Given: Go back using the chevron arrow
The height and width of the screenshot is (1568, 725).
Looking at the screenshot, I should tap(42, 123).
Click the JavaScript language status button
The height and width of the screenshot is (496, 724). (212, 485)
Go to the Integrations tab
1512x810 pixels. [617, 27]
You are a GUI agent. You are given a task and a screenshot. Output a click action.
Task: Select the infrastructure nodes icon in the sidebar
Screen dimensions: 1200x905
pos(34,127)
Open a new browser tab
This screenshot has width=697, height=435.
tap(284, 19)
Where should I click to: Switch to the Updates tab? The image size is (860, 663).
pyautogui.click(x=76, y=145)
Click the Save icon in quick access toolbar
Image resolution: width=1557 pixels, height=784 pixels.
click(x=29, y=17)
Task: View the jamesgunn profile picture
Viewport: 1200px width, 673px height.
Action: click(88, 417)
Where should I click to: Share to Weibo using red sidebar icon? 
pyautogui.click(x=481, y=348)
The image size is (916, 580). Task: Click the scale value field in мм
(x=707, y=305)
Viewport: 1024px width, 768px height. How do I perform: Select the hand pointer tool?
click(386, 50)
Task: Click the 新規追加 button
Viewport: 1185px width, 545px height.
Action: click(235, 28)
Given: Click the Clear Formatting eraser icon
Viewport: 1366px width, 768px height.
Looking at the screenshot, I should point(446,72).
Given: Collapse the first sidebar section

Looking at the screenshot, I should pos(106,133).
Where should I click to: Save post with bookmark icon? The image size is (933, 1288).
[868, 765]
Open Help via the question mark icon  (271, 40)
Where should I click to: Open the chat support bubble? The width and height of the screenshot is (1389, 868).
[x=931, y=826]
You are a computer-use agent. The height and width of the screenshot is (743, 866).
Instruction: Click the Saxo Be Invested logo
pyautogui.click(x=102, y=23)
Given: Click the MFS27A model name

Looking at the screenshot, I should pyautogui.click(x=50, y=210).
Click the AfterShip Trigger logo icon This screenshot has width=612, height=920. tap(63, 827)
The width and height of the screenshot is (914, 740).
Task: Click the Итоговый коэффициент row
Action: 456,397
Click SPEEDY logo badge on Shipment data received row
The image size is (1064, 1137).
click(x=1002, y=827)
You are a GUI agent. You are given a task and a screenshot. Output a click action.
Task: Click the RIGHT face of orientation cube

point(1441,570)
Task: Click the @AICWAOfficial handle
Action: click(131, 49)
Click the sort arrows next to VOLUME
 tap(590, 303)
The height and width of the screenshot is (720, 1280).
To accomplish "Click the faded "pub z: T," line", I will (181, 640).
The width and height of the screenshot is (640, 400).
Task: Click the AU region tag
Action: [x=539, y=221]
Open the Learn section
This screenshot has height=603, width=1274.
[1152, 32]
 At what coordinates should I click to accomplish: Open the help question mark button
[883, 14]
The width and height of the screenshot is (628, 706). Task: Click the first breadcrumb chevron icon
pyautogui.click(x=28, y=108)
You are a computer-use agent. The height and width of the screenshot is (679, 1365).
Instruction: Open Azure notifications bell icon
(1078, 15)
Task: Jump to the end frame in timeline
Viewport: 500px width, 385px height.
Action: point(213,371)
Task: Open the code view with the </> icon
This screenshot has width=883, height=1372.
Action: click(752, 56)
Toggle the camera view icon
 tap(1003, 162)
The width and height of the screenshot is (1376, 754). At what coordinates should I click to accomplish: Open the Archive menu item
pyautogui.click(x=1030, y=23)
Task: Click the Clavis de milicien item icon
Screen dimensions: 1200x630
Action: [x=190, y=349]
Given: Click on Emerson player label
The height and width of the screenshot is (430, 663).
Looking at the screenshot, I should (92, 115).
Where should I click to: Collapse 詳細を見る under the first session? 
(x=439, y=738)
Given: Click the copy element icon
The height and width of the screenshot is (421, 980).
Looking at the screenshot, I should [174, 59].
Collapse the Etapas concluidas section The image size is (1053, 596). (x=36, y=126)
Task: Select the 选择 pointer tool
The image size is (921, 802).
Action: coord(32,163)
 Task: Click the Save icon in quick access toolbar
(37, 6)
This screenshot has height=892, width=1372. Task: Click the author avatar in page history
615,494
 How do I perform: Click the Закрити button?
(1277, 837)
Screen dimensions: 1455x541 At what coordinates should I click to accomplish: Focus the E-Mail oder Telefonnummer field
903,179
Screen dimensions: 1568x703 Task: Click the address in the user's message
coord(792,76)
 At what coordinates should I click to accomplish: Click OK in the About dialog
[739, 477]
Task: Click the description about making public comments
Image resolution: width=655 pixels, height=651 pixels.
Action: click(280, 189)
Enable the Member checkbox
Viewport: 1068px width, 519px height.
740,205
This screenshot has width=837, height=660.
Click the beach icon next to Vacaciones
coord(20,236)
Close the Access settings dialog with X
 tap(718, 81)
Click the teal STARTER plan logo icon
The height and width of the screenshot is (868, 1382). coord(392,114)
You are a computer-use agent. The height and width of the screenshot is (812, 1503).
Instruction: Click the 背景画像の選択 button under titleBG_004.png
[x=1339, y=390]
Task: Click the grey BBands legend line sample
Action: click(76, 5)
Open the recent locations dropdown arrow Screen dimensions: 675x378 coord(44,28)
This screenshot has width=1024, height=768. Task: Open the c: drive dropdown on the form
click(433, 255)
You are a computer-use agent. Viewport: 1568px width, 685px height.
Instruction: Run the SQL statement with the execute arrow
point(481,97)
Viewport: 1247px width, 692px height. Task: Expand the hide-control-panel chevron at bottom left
══════════════════════════════
◆ REQUIRED ACTION: The lines above from the one containing "At what coordinates should I click to accomplish: Click" through the one containing "You are a computer-use agent. Viewport: 1568px" are to be set down exactly, and no others.

◆ WRITTEN ANSWER:
 At what coordinates should I click to accomplish: Click OK in the About dialog
[739, 477]
Task: Click the description about making public comments
Image resolution: width=655 pixels, height=651 pixels.
Action: click(280, 189)
Enable the Member checkbox
Viewport: 1068px width, 519px height.
740,205
This screenshot has width=837, height=660.
Click the beach icon next to Vacaciones
coord(20,236)
Close the Access settings dialog with X
 tap(718, 81)
Click the teal STARTER plan logo icon
The height and width of the screenshot is (868, 1382). coord(392,114)
You are a computer-use agent. The height and width of the screenshot is (812, 1503).
Instruction: Click the 背景画像の選択 button under titleBG_004.png
[x=1339, y=390]
Task: Click the grey BBands legend line sample
Action: click(76, 5)
Open the recent locations dropdown arrow Screen dimensions: 675x378 coord(44,28)
This screenshot has width=1024, height=768. Task: Open the c: drive dropdown on the form
click(433, 255)
You are a computer-use agent. Viewport: 1568px width, 685px height.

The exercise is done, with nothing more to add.